Exercise instructions: Only the stretch of the listing below that runs from the line with "Click the Online status indicator" through the line with "You are a computer-use agent. The" is to be printed, exactly and with both ends.
——————————
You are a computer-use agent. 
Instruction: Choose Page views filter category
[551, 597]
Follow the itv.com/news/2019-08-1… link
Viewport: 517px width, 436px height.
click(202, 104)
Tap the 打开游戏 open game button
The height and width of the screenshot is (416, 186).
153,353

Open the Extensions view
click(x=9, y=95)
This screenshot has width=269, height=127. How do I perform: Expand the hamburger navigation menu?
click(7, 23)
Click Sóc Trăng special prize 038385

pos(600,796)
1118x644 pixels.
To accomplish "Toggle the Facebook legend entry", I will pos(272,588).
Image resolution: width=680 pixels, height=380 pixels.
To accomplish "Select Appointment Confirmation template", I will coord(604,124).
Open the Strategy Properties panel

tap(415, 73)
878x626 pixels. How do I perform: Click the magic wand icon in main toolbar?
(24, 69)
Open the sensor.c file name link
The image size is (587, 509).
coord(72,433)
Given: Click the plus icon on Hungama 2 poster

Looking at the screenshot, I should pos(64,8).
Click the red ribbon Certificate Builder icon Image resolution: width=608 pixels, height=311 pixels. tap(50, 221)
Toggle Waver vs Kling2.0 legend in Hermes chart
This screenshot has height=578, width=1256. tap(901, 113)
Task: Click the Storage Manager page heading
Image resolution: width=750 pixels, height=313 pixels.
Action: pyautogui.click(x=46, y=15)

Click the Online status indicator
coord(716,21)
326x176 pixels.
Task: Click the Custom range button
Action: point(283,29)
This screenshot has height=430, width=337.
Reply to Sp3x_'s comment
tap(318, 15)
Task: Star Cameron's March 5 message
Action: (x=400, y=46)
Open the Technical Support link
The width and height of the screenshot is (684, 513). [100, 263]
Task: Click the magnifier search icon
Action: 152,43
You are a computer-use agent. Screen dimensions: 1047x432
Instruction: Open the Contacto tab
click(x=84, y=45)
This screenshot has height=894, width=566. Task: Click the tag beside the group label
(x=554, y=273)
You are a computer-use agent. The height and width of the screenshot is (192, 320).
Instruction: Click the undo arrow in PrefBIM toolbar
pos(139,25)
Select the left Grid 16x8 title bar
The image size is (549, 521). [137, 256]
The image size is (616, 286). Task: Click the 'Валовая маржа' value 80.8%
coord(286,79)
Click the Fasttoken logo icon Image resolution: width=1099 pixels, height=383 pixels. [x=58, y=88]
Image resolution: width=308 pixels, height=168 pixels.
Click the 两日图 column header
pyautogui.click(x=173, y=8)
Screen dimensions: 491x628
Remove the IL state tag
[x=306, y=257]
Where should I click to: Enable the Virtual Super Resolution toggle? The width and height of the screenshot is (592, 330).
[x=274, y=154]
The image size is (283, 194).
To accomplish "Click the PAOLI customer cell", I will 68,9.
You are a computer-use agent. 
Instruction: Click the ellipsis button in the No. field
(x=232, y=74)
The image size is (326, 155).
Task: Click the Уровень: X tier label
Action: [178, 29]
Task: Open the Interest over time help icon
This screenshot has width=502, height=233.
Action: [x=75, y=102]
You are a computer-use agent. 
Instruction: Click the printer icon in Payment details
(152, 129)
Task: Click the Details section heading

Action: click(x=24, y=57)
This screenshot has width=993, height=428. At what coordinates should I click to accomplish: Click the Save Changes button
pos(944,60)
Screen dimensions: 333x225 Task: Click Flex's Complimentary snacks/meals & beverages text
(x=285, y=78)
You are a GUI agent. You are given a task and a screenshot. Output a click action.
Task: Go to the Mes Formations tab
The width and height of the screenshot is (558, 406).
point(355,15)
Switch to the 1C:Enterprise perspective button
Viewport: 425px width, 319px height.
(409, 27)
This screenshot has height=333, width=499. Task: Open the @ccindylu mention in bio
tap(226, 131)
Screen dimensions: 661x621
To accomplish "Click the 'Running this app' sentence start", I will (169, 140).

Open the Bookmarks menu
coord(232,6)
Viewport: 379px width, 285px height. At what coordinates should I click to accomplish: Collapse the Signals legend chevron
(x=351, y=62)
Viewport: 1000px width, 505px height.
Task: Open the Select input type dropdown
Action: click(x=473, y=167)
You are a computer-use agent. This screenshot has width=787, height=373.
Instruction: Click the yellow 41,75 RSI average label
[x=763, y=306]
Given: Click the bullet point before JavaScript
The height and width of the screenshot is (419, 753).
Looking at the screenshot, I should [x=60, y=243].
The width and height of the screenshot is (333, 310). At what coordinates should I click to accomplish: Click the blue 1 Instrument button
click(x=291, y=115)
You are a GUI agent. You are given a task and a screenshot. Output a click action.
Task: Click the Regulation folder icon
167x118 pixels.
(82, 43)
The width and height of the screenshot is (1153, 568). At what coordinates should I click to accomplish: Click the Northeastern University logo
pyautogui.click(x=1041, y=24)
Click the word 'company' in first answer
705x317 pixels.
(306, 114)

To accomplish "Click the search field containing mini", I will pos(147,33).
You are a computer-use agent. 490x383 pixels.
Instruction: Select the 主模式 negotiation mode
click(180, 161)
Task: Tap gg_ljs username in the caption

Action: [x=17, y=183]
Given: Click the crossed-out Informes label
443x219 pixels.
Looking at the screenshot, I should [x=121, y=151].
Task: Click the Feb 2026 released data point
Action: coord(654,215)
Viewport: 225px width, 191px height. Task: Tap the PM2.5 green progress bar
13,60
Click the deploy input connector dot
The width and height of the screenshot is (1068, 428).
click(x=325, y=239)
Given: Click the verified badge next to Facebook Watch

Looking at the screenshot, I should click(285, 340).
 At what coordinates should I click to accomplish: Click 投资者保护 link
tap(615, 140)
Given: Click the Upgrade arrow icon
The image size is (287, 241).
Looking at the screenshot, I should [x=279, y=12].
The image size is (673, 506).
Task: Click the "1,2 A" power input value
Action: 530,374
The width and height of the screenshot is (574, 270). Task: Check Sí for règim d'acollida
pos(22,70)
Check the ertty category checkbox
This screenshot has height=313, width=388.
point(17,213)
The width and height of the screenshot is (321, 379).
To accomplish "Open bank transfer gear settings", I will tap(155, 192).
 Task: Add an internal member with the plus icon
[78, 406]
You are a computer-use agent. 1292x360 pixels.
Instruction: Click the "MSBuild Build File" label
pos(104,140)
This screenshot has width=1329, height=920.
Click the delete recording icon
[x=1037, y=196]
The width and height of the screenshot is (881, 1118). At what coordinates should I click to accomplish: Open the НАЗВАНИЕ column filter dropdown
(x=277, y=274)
——————————
Written answer:
Click the Online status indicator
coord(716,21)
326x176 pixels.
Task: Click the Custom range button
Action: point(283,29)
This screenshot has height=430, width=337.
Reply to Sp3x_'s comment
tap(318, 15)
Task: Star Cameron's March 5 message
Action: (x=400, y=46)
Open the Technical Support link
The width and height of the screenshot is (684, 513). [100, 263]
Task: Click the magnifier search icon
Action: 152,43
You are a computer-use agent. Screen dimensions: 1047x432
Instruction: Open the Contacto tab
click(x=84, y=45)
This screenshot has height=894, width=566. Task: Click the tag beside the group label
(x=554, y=273)
You are a computer-use agent. The height and width of the screenshot is (192, 320).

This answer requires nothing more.